Elle riait, mais il savait que ce n’était pas une blague. Elle jugeait que son travail était inutile et qu’il menait une vie de pacha. La dernière fois qu’il la vit, c’était à Noël. Il ne la voyait pas plus que deux fois par année, uniquement dans les grandes fêtes. Quant à son père, il allait la voir une fois par mois à Pointe-aux-Trembles, et lui apportait quelques douceurs qu’elle était incapable de se payer, mais son fils refusait de l’accompagner.
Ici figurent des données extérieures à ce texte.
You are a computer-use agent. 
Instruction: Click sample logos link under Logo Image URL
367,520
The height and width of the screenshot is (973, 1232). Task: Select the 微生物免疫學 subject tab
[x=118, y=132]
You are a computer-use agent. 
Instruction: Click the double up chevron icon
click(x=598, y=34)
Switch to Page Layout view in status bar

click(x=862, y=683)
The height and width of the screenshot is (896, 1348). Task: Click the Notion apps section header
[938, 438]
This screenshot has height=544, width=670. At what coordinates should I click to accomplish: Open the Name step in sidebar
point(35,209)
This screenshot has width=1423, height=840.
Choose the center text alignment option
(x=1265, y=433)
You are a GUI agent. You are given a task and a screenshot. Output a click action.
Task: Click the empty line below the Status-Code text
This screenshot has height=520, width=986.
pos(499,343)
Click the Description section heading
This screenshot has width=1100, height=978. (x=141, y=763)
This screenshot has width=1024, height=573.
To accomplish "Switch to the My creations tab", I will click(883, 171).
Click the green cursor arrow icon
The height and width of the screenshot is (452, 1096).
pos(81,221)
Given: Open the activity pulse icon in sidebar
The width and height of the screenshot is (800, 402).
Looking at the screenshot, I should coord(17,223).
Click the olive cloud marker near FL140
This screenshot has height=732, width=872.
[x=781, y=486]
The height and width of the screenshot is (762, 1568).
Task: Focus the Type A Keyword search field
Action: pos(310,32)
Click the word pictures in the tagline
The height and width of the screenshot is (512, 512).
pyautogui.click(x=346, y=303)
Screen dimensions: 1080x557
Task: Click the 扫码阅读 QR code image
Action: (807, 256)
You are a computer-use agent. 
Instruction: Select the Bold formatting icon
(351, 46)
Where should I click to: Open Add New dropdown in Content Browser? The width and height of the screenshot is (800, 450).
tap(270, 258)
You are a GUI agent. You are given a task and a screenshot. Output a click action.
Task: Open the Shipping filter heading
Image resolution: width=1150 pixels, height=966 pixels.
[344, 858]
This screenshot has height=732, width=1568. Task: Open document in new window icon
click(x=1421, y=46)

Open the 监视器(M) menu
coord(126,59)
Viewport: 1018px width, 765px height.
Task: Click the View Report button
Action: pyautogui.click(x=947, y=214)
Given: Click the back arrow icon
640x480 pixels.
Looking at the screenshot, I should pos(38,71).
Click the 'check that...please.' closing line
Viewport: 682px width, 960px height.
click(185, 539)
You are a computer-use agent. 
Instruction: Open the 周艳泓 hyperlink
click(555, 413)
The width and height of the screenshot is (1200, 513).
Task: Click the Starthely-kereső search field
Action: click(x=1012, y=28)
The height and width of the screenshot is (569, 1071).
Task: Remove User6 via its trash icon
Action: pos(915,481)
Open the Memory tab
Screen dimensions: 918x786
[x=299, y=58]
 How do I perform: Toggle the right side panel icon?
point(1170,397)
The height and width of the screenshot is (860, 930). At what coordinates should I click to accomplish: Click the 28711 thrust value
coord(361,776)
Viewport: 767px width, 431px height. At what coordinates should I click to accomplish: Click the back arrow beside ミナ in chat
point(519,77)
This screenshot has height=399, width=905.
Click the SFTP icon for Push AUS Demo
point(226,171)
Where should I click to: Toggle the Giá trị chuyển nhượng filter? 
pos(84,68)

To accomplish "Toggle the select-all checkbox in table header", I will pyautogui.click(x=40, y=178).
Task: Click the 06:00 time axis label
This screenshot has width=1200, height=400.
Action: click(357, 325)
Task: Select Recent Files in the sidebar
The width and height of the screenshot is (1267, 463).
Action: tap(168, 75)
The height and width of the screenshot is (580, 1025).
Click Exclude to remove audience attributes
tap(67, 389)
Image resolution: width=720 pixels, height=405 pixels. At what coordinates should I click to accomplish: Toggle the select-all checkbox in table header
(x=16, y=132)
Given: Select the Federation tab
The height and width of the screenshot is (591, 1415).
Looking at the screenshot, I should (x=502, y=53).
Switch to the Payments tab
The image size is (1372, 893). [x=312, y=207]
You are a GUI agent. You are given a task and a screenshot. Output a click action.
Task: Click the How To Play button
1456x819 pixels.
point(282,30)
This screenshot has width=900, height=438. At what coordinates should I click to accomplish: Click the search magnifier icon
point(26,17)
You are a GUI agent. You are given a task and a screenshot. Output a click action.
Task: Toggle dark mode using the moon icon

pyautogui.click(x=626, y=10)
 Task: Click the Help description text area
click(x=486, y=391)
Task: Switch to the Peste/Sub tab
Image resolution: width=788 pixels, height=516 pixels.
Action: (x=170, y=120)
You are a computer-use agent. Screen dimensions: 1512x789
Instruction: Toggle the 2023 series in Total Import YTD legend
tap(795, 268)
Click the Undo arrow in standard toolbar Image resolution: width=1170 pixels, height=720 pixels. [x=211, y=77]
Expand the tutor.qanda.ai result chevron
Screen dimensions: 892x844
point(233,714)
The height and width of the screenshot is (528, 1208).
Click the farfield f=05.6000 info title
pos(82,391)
Pour une raison mystérieuse – peut-être sentait-elle confusément qu’elle allait bientôt mourir – elle ne voulait pas le « lâcher »! Elle vous accaparait toujours sans vous demander votre avis, mais là, ça dépassait les bornes. Elle le prit à partie dans un coin du salon, elle parlait comme un enfant, sans faire de pauses, tout y passait : la mort de sa chatte, sa recette de tourtière, le bruit du locataire d’en haut qui aimait regarder la télé jusqu’à une heure du matin, son amie Berthe avec qui elle aimait aller au cinéma, son enfance pauvre à Lachine où sa famille et elle se lavaient dans le canal…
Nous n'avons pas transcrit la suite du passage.